Campaigners for an international tax on financial institutions have said that the £6 billion programme of spending cuts announced by the Coalition Government yesterday, are a sign of "profound injustice".
The Chancellor, George Osborne, and the Chief Secretary to the Treasury, David Laws, outlined the immediate spending cuts aimed at reducing Britain's £156 billion fiscal deficit, which is now the highest in the EU.
The plans included scrapping child trust funds and freezing civil service recruitment and will lead to £6.243 billion of cuts this year. £500 million of that will be reinvested in apprenticeships, further education and social housing, which means that around £5.7 billion will be directed towards paying down the fiscal deficit this year.
The main cuts are:
• Scrapping government contributions to the Child Trust Fund.
• A civil service recruitment freeze across all government departments and agencies.
• Full first-class travel, which cost £45 million in 2008-09, "should be avoided by public servants wherever possible".
• Quangos will have their budgets cut by £600 million. Others will be scrapped completely leading to job losses.
• Efficiency savings in discretionary areas like consultancy and travel costs; £95 million through savings in IT spending; and £1.7 billion from delaying and stopping contracts and projects with the 70 major suppliers to government.
• £1.165 billion savings from local government which will be achieved by reducing grants to local authorities.
Owen Tudor, a spokesperson from the Robin Hood Tax campaign, said: “The spending cuts spelled out by George Osborne represent a profound sign of injustice. Those who bear no responsibility for the global recession will have to pay the price, while the financial sector, whose reckless behaviour has largely contributed to the mess which we are in, can continue business as usual.
“Cuts will not only affect a significant portion of public sector workers who will lose their jobs or see their pay frozen, but also the general public who will no longer be able to rely on essential public services.
“One way of avoiding these large-scale cuts would be to introduce a Robin Hood Tax on the financial sector, which would raise at least £20 billion a year in the UK alone.
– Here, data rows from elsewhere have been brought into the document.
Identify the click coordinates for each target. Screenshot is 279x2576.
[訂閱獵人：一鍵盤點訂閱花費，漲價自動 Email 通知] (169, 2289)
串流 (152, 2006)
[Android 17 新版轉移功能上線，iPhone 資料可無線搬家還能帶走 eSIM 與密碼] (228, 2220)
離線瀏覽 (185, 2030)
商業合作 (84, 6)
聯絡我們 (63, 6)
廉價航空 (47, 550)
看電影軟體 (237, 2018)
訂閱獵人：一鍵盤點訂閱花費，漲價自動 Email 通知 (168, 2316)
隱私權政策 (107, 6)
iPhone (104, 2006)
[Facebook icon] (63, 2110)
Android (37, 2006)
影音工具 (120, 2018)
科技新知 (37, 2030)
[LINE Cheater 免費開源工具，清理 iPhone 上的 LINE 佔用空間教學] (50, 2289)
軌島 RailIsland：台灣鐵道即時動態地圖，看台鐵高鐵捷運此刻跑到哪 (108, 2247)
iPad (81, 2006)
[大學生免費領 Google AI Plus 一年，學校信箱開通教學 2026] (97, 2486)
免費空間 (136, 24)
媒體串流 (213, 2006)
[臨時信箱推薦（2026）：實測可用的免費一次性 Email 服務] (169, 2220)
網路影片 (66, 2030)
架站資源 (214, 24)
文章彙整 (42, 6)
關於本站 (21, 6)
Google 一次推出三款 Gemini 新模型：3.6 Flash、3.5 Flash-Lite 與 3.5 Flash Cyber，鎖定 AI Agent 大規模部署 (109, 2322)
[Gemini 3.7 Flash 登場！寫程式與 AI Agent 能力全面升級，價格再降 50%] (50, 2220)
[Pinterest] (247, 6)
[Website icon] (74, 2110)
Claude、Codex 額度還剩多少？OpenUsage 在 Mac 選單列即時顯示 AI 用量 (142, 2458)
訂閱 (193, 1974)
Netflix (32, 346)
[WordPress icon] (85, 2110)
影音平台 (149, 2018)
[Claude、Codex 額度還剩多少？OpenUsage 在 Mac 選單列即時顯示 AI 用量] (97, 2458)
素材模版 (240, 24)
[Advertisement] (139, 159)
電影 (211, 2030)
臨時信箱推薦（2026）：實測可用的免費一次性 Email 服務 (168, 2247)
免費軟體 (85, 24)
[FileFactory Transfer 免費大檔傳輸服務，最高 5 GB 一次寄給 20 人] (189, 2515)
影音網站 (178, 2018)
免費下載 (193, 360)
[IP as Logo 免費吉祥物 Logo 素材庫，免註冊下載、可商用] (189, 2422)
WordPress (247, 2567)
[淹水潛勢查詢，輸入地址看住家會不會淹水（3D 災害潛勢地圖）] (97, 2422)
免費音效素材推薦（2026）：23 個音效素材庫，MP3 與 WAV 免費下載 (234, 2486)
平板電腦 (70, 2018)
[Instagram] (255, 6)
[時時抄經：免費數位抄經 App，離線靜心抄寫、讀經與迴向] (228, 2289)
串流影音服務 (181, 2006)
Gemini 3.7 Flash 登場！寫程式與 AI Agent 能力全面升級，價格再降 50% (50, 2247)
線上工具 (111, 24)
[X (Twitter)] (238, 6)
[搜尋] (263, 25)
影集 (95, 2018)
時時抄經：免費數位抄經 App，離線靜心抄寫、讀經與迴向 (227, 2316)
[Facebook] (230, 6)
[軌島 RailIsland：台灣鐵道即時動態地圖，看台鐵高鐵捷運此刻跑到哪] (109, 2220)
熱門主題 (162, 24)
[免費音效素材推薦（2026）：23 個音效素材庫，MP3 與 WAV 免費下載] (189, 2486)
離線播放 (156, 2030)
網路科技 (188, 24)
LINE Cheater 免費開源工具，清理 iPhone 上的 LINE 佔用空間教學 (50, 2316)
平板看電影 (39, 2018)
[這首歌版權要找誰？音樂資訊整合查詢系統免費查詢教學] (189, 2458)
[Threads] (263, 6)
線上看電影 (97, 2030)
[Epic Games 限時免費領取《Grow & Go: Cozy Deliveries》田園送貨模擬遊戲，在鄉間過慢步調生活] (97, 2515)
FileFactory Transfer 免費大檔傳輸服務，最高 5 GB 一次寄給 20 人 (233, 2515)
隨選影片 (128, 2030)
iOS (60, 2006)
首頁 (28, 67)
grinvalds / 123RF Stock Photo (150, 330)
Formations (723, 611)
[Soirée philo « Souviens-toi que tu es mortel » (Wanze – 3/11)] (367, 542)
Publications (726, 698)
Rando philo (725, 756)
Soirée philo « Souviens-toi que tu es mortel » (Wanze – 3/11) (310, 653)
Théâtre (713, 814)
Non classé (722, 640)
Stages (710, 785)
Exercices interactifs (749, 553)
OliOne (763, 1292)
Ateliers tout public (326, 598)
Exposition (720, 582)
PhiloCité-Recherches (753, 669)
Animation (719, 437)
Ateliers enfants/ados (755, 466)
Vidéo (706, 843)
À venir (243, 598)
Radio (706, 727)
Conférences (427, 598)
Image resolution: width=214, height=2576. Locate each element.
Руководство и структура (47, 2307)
Such a tax would be fair as it would target a sector that played a pivotal role in the economic crisis and that has the financial resources to cope with a levy.”
Robin Hood Tax campaigners say that the revenue raised would help reduce the public deficit, protect public service jobs, tackle poverty at home and abroad, as well as fight climate change.
108 organisations including Ekklesia currently support the Robin Hood Tax campaign in the UK.